------ INPUT ROWS

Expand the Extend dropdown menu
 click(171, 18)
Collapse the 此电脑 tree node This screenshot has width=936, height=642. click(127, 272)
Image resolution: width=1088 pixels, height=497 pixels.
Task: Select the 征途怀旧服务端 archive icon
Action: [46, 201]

------------

TASK
Rewrite the items from the line containing "Collapse the 此电脑" through the end of the items as a JSON list of strings, with one string per line and blank lines omitted.

SOLUTION TO THIS EXERCISE
[
  "Collapse the 此电脑 tree node This screenshot has width=936, height=642. click(127, 272)",
  "Image resolution: width=1088 pixels, height=497 pixels.",
  "Task: Select the 征途怀旧服务端 archive icon",
  "Action: [46, 201]"
]